DataHub Smoke Tests
This directory contains end-to-end smoke tests for DataHub functionality. These tests can be run locally for faster development and debugging compared to the full CI pipeline.
Quick Start
Prerequisites
DataHub must be running locally
# From project root
./gradlew quickstartDebugSet up Python environment (one-time setup)
# From project root - sets up metadata-ingestion venv
./gradlew :metadata-ingestion:installDev
# Set up smoke-test specific environment
cd smoke-test
python3 -m venv venv
source venv/bin/activate
pip install --upgrade pip wheel setuptools
pip install -r requirements.txt
Environment Variables
export DATAHUB_VERSION=v1.0.0rc3-SNAPSHOT # or current version
export TEST_STRATEGY=no_cypress_suite0 # for non-Cypress tests
Running Tests
cd smoke-test
source venv/bin/activate
# Set environment variables
export DATAHUB_VERSION=v1.0.0rc3-SNAPSHOT
export TEST_STRATEGY=no_cypress_suite0
# Run all tests (WARNING: Takes a long time, requires full setup)
pytest -vv
# Run specific test file (RECOMMENDED for development)

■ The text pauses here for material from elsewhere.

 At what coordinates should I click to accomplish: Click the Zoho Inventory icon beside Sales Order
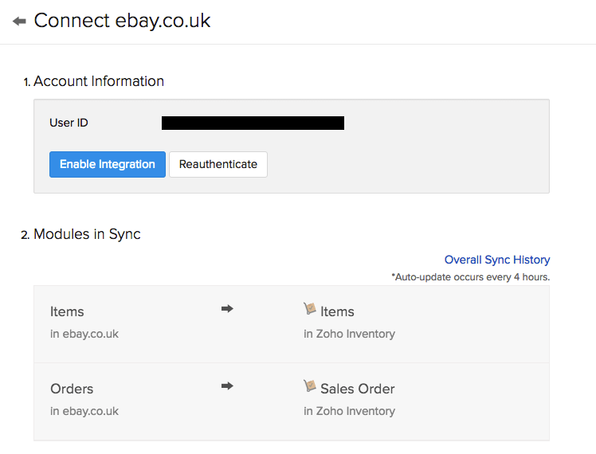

pytest test_system_info.py -vv
# Run specific test method
pytest test_system_info.py::test_system_info_main_endpoint -vv
# Run multiple specific tests
pytest test_e2e.py::test_healthchecks test_e2e.py::test_gms_usage_fetch -v
Test Categories
System Info Tests (test_system_info.py
)
✅ FAST - Can run independently
Tests the system info API endpoints:
/openapi/v1/system-info
- Spring components only/openapi/v1/system-info/properties
- Detailed properties/openapi/v1/system-info/spring-components
- Component status
# Run all system info tests (takes ~30 seconds)
pytest test_system_info.py -vv
Core E2E Tests (test_e2e.py
)
⚠️ SLOW - Requires full ingestion pipeline
Tests that require data ingestion and full DataHub functionality. Many tests depend on the initial ingestion fixture which can fail if Kafka/Schema Registry aren't properly configured.
# Run health checks only (fast)
pytest test_e2e.py::test_healthchecks -v
# Run authentication tests (fast)
pytest test_e2e.py::test_frontend_auth -v
# Run full e2e tests (slow, requires full setup)
pytest test_e2e.py -vv
Development Workflow
Testing System Info Changes
After making changes to system info APIs:
Restart DataHub
# Kill existing processes
./gradlew :datahub-frontend:stop :datahub-gms:stop
# Restart
./gradlew quickstartDebugRun System Info Tests
cd smoke-test
source venv/bin/activate
export DATAHUB_VERSION=v1.0.0rc3-SNAPSHOT
export TEST_STRATEGY=no_cypress_suite0
pytest test_system_info.py -vv
Quick API Verification
# Check if DataHub is running
curl -s http://localhost:8080/health | head -5
# Test system info endpoint directly
curl -s http://localhost:8080/openapi/v1/system-info | jq . | head -20
Troubleshooting
Common Issues
❌ "Connection refused" errors
- DataHub is not running
- Wrong port (should be 8080 for GMS)
- Services still starting up (wait a few minutes)
❌ "401 Unauthorized" for direct curl
- Expected behavior - tests handle authentication
- Use the test suite instead of direct curl for authenticated endpoints
❌ Kafka/Schema Registry connection errors
- Only affects full e2e tests with ingestion
- System info tests should still work
- Try running individual test methods instead of full suite
❌ Python environment issues
# Recreate virtual environment
rm -rf venv
python3 -m venv venv
source venv/bin/activate
pip install -r requirements.txt
Environment Debug
# Check if services are running
curl -s http://localhost:8080/health
curl -s http://localhost:9092 # Kafka (will show connection refused if not running)
# Verify Python environment
source venv/bin/activate
which python
python --version
pip list | grep datahub
# Check environment variables
echo "DATAHUB_VERSION: $DATAHUB_VERSION"
echo "TEST_STRATEGY: $TEST_STRATEGY"
CI vs Local Testing
- CI: Uses
./gradlew :smoke-test:pytest
- full pipeline with Docker containers - Local: Uses direct pytest - faster, uses locally running DataHub instance
- Recommendation: Use local for development, CI for final validation
Test Organization
test_e2e.py
- Main test suite (1387 lines)test_system_info.py
- System info API tests (169 lines)conftest.py
- Test configuration and fixturestests/utils.py
- Test utilities and helpers
💡 Pro Tip: For rapid development, use pytest test_system_info.py -vv
which runs in ~30 seconds vs the full test suite which can take 30+ minutes.